Selon lui, il y a lieu d’admettre que « la propagation est de plus en plus rapide ». « Je le crains malheureusement », a-t-il ajouté, avant de reconnaitre que l’Institut Pasteur d’Algérie ne possède pas les capacités nécessaires pour tester un maximum de personnes et réaliser un grand nombre de séquençages, qui lui permettent de donner la totalité de l’image de la situation. « Je n’ai pas la cause formelle, mais comme d’autres pays sont passés par là avant nous, il est probable que cette accélération du nombre de contaminations avec tout ce qu’elle comporte comme cas sérieux qui nécessitent l’hospitalisation ou des soins intensifs, soit liée à la propagation des variants », a-t-il estimé.
Dans ces conditions, il a tout simplement préconisé le retour au confinement. « Si la pression continue de façon importante sur le système de santé, j’ai bien peur que oui, qu’il faille probablement revenir à des mesures plus strictes », a-t-il soutenu. Dénonçant le non-respect des mesures-barrières et l’indiscipline généralisée, il a appelé à une intervention des autorités publiques. « Il faut peut-être faire du rappel à l’ordre et si c’est nécessaire bien évidemment, il faut aller à des mesures de confinement soit géographiquement ciblé, soit généralisé », a-t-il souligné.
« La situation tend à montrer que c’est partout dans le pays que c’est ainsi. La situation est assez préoccupante et la possibilité d’un retour à un confinement strict n’est pas à écarter », a-t-il estimé. « On est loin du compte et malheureusement on risque de payer ça en vies humaines supplémentaires perdues indûment, en souffrance supplémentaire sociale et économique avec un retour à un confinement plus strict, et bien sûr en dépenses financières parce que tout cela coûte de l’argent (hospitalisation, test PCR…) », a-t-il déclaré.

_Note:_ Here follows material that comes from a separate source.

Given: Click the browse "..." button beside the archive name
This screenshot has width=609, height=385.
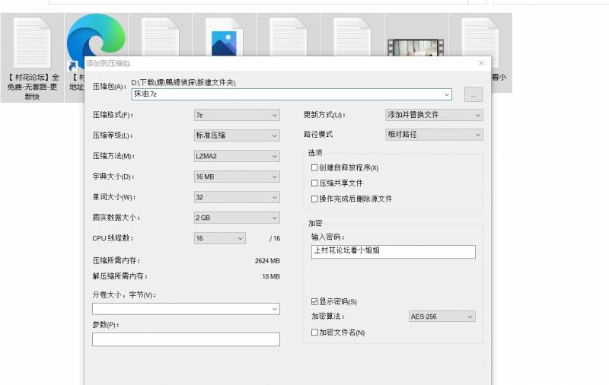Looking at the screenshot, I should coord(473,94).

Relevant le retard enregistré dans l’opération de vaccination, le professeur Mohamed Belhocine a déploré le fait que l’Algérie n’ait pas pu davantage. « La situation aurait été plus confortable si on avait vacciné quelques millions ou une dizaine de millions de personnes au moment où nous affrontons cette remontée épidémique », a-t-il fait savoir. Selon lui, « même s’ils ne sont pas efficaces à 100% contre les variants, les vaccins protègent quand même ». « Il est établi qu’ils protègent de façon très importante contre la mortalité et contre les formes graves », a-t-il tenu à préciser, avant d’évoquer les réticences constatées vis-à-vis du vaccin AstraZeneca. « Il faut relativiser », a-t-il dit, et de rassurer que pour « l’instant, beaucoup de pays continuent à l’utiliser, n’oublions pas que le Royaume-Uni a vacciné des dizaines de millions avec l’AstraZeneca et continue à le faire, il n’y a pas de raison de ne pas continuer ».